Unsupported 210Pb activity for the RR3 core, plotted against sediment depth and calendar years
Diatoms
Diatoms were well-preserved from the surface to 34 cm in sediment core RR3. From 34 cm to 40 cm preservation was incomplete with only more robust species present. From 40 cm to the base of the core no diatoms were preserved. Decreasing degrees of diatom preservation with depth is common in estuaries due to the effects of salinity and temperature on the biogenic silica cycle (Natori et al. 2006; Roubeix et al. 2008). The mean number of diatom taxa per sample was >40 species. In total, 156 diatom taxa were identified in sediment core RR3. Of these, 39 occurred at a relative abundance >2% in at least one sample.
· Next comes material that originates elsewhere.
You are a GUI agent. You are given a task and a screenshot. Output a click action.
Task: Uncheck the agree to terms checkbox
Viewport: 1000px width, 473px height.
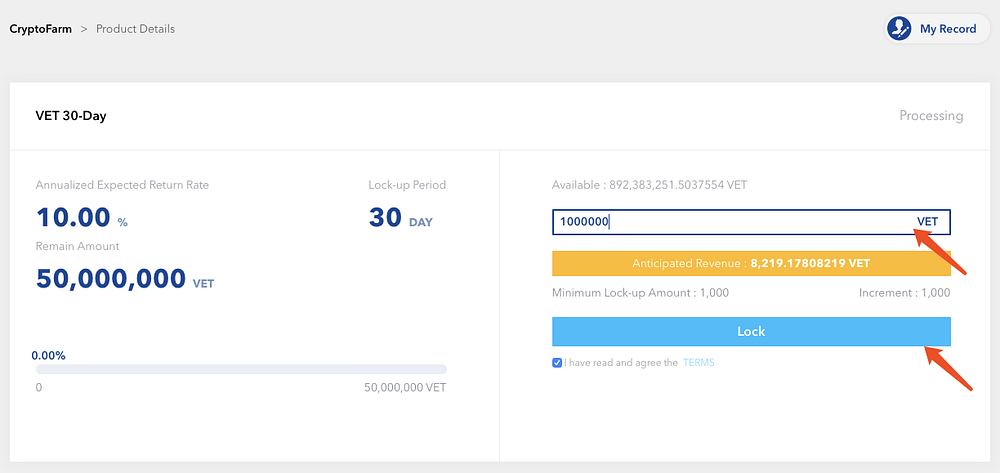coord(557,363)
These species were used for environmental reconstructions. There were fifteen common taxa (Fig. 5) occurring with a relative abundance >4% in at least 2 samples, with seven of these being present in every sample. Cyclotella meneghiniana (Kϋtzing), Nitzschia granulata (Grunow) and Planothidium delicatulum (Kϋtzing) encountered at a relative abundance >20% in at least two samples, having minimum/maximum relative abundances of 6.84 and 35.00, 1.98 and 30.59 and 4.73 and 24.12%, respectively.
The fifteen common diatom taxa, and their relative abundances by percentage, plotted against depth, and years AD inferred from 210Pb age. Centric to pennate taxa ratios are represented by the c:p chart. Diatom inferred total phosphorus is represented by the DI-TP chart. No diatom preservation was recorded below 40 cm
The diatom assemblage of RR3 (Fig. 5) illustrates a fairly consistent trend of dominance by C. meneghiniana, N. granulata and P. delicatulum with minor fluctuations in their relative abundance and in the relative abundance of the less dominant species. The centric to pennate diatom ratio (c:p) fluctuated throughout the core (Fig. 5). The highest values below 34 cm occurred at depths of 34–35 cm (c:p = 0.99), 36–37 cm (c:p = 1.13) and 38–40 cm (c:p = 0.79). The peak values above 34 cm, where diatoms were better preserved, were at depths of 3–4 cm (c:p = 0.66), 10–11 cm (c:p = 0.66) and 15–16 cm (c:p = 0.69). There was a mean of 5.1 centric taxa per sample. This was generally representative of dominance by C. meneghiniana and C. striata (Kϋtzing) and the presence of Actinocyclus normanii (Gregory) and Aulacoseira italica (Ehrenberg).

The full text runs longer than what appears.